Personal information
- Full name: John Joseph McCormack
- Born: 4 June 1904 Navigators, Victoria
- Died: 5 June 1966 (aged 62) Ballarat, Victoria
- Original team: South Ballarat
- Height: 175 cm (5 ft 9 in)
- Weight: 76 kg (168 lb)

Playing career^{1}
- Years: Club / Games (Goals)
- 1927–1929: Richmond / 24 (74)
- 1930: Preston (VFA) / 15 (50)
- ^{1} Playing statistics correct to the end of 1930.

= Jack McCormack (Australian rules footballer) =

Australian rules footballer

John Joseph McCormack (4 June 1904 – 5 June 1966) was an Australian rules footballer who played with Richmond in the Victorian Football League (VFL).

==Career==
McCormack, a forward recruited from South Ballarat, played at Richmond for three seasons.

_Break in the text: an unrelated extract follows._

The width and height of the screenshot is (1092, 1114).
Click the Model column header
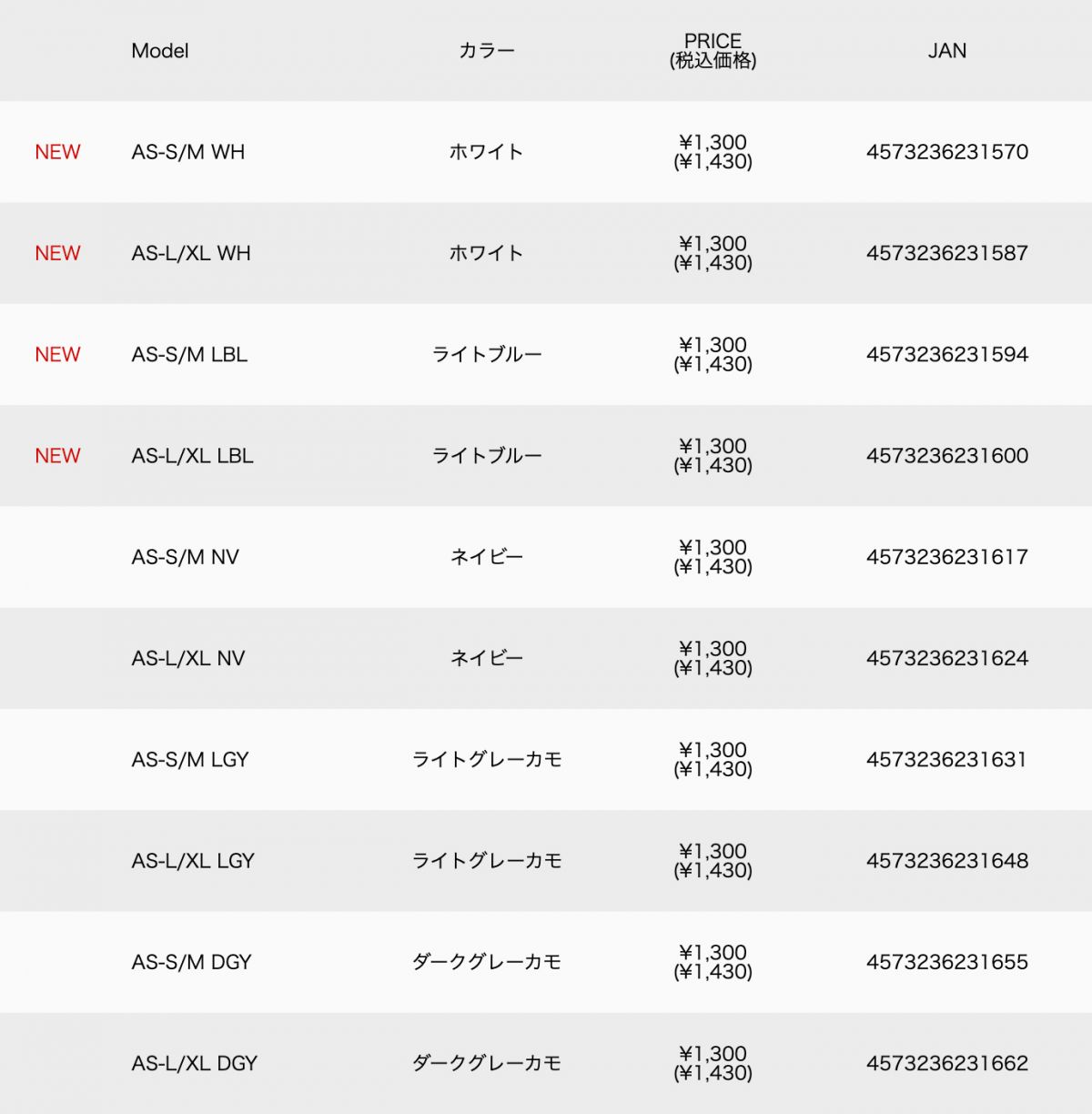point(160,51)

He kicked five goals on his league debut, against Footscray at Western Oval in the 15th round of the 1927 VFL season. In round 18 he bettered that tally with six goals in a win over Hawthorn. He was one of Richmond's best players when they defeated Carlton narrowly by six points in the first semi final, with four goals, one of them from a drop kick after the three quarter time bell. In the 1927 VFL Grand Final, which Richmond lost to Collingwood, McCormack was held goal-less at full-forward, but wasn't the only forward to struggle, as the match was played in heavy rain.

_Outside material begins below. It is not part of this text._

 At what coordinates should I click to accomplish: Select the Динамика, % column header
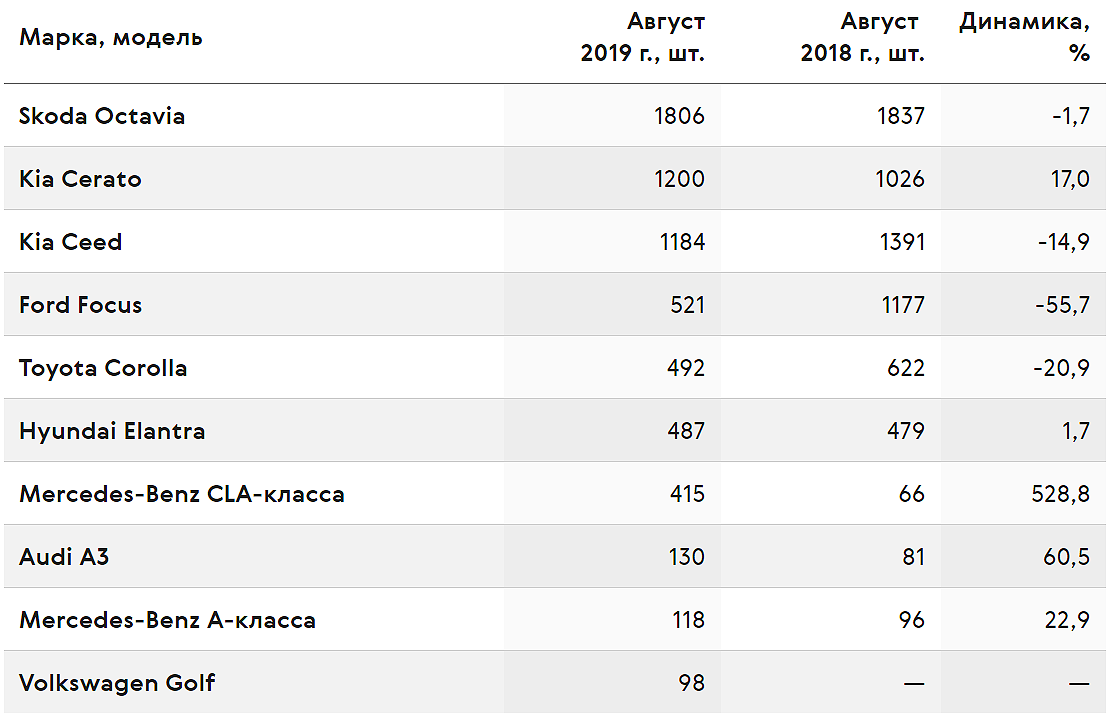click(x=1024, y=37)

He played only five games in the 1928 VFL season and took no part in Richmond's finals campaign, which ended with another grand final loss.

In 1929 he started the season well enough to be second in the goal-kicking after three rounds with 16 goals, behind Gordon Coventry. This included a career best seven goal haul, against Essendon at Windy Hill. He finished the season with 46 goals, from 13 appearances, the last in round 14, which placed him inside the top 10 for the league and second at Richmond.

Following his career with Richmond, McCormack played with Preston in the Victorian Football Association. He was their leading goal-kicker in the 1930 VFA season, with 52 goals.